The timing of the decrease – if true – is apt. Zimbabwe’s economic outlook is gloomier than ever, warns Blouin Beat business blogger Alex Erquicia, and the country appears close to economic collapse. This as huge income disparities are coming to light – notably between the average Zimbabwean worker, who earns less than $500 a month, and executives at state-backed firms making hundreds of thousands of dollars in an equivalent period. These revelations caused such a fuss that last month Zimbabwe’s parliament passed restrictions capping executive salaries in the public sector at $6,000 per month.

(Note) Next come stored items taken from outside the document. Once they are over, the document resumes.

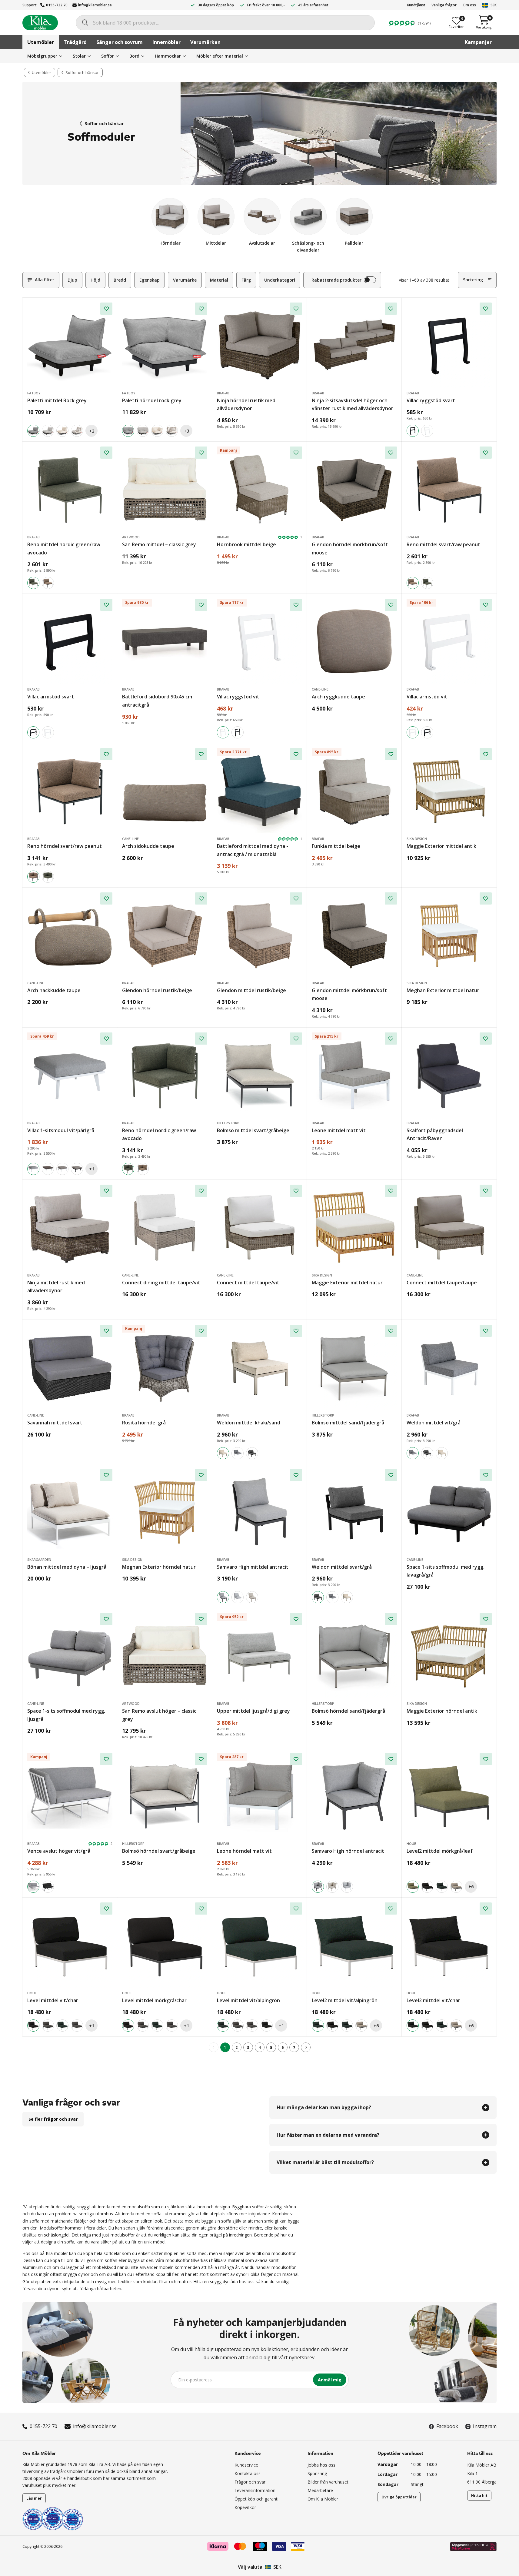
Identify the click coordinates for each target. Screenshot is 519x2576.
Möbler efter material (219, 56)
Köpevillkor (245, 2507)
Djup (72, 280)
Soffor (107, 56)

VISUAL CONTEXT: Zimbabwe’s faltering economy
An even greater discrepancy exists between Mugabe’s own admitted salary and his exorbitant spending habits, i.e., a private mansion worth over $10 million on the outskirts of Harare; a lavish 90th birthday party that reportedly cost $1 million; and a $100,000 gift to his daughter and son-in-law at their March wedding, which reportedly cost $5 million.
In light of such inconsistencies, Mugabe’s salary reveal looks to do little (if anything) to bolster his image, or that of the ruling Zanu PF party. Not when the economic ills the Zimbabwean leader is addressing, if only superficially, stem from three decades of poor economic governance under his watch. Case in point – Mugabe’s controversial re-election last year prompted a flurry of negative economic forecasts from experts wary in large part because of the president’s restrictive financial policies discouraging foreign investment. Despite the president’s promises to turn the economy around during the 2013 campaign period, notably by creating some two million jobs over the next four years, unemployment continues to hover around 80% and much of the country’s population lives below the poverty line.
Mugabe’s salary admission resonates more as an attempt to improve his reputation abroad than a sincere outreach to his domestic audience. Though, the president has been nothing if not hyper critical of the West, speaking out in a March speech to condemn Europeans leader reluctant to endorse him. Indeed, during the BBC documentary cited above, Mugabe claimed that Great Britain had lost its global standing, and was now led by people with “gay tendencies.” So, we wonder, if Mugabe is targeting neither Western viewers nor Zimbabweans with his latest claim, who exactly is the aged autocrat hoping to sway?